Wednesday, January 31, 2007

 

Having a Ball


When I was a sophomore in high school, the mighty Wyomissing Spartan soccer team was pretty decent. They made it into the state playoffs, and my friends and I traveled to some nondescript burg to watch them play on a frigid late fall Pennsylvania afternoon. The team was led by a senior midfielder named Joel Torcolini. He was extremely intense during games, with a temper that could really set him off. During the game, Rory Caherly, a freshman on the JV team, was working the whole sideline ball-tracker-downer job.

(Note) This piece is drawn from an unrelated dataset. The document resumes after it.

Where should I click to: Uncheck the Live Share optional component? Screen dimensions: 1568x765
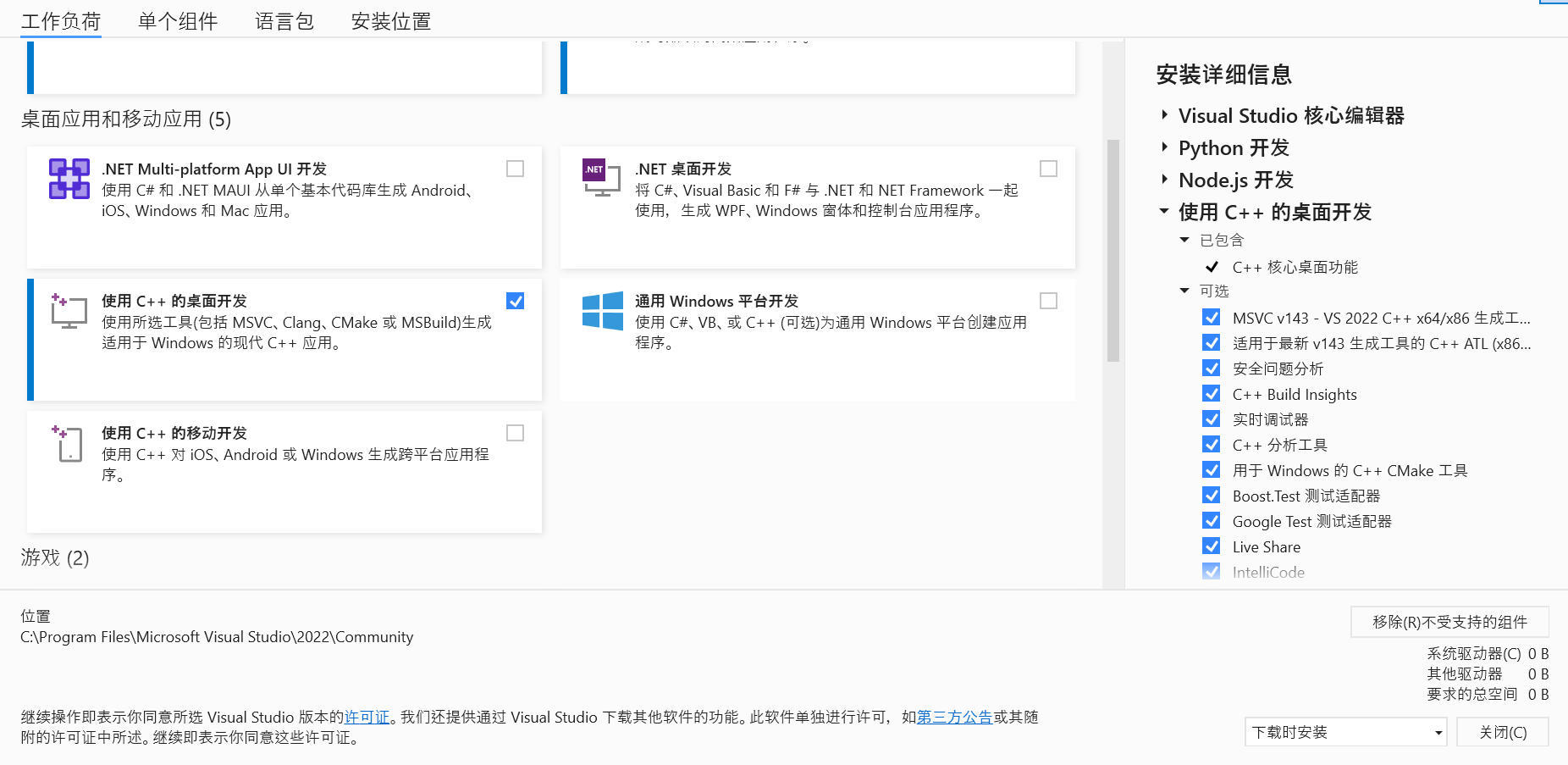point(1212,546)
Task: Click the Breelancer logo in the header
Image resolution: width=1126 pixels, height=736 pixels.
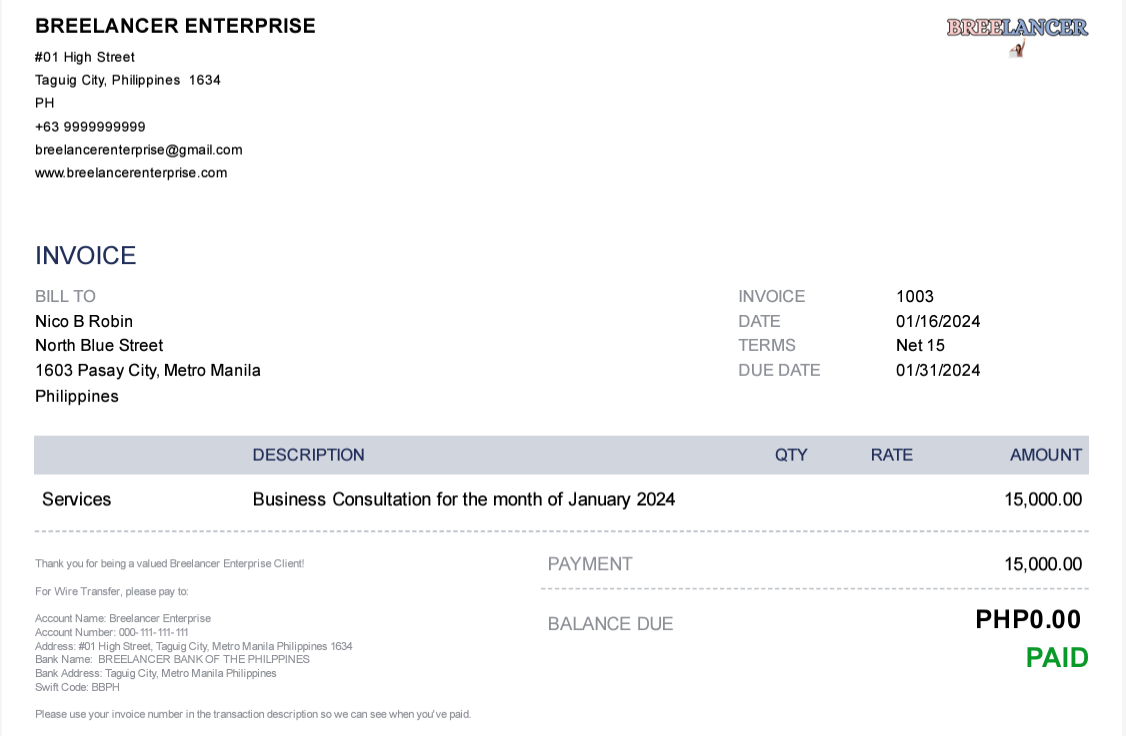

As the second half drew near a close, the Spartans found themselves down a goal and scrambling. Everyone was tense and pressing, and Torcolini had already gotten into a few scuffles with the opposing team. As the clock continued to wind down, the opposing team knocked a ball out of bounds on the sideline right in front of where I was sitting. Torcolini sprinted to the spot to take the throw-in. As he approached the spot, someone near the sideline passed the original ball to Torcolini, while Caherly simultaneously tossed an extra ball that he was carrying. Rather than just toss the second ball aside, you could see the anger flash over Torcolini's face. He caught the second ball, and punted it as hard as he possibly could away from the field. The only problem was that Caherly's face -- approximately 5 feet from Torcolini's foot -- got in the way. The sight of the ball rocketing off Joel's foot and into Rory's face (and consequently back into the field of play) is one that I won't soon forget. Nor will I forget the collective gasp from the crowd. It was truly shocking, and I felt rather bad that I was the only spectator that was overcome by a 5 minute long giggling fit as a result of the play. Once I saw the dual streams of blood gushing from Rory's nose, I stopped giggling. A bit.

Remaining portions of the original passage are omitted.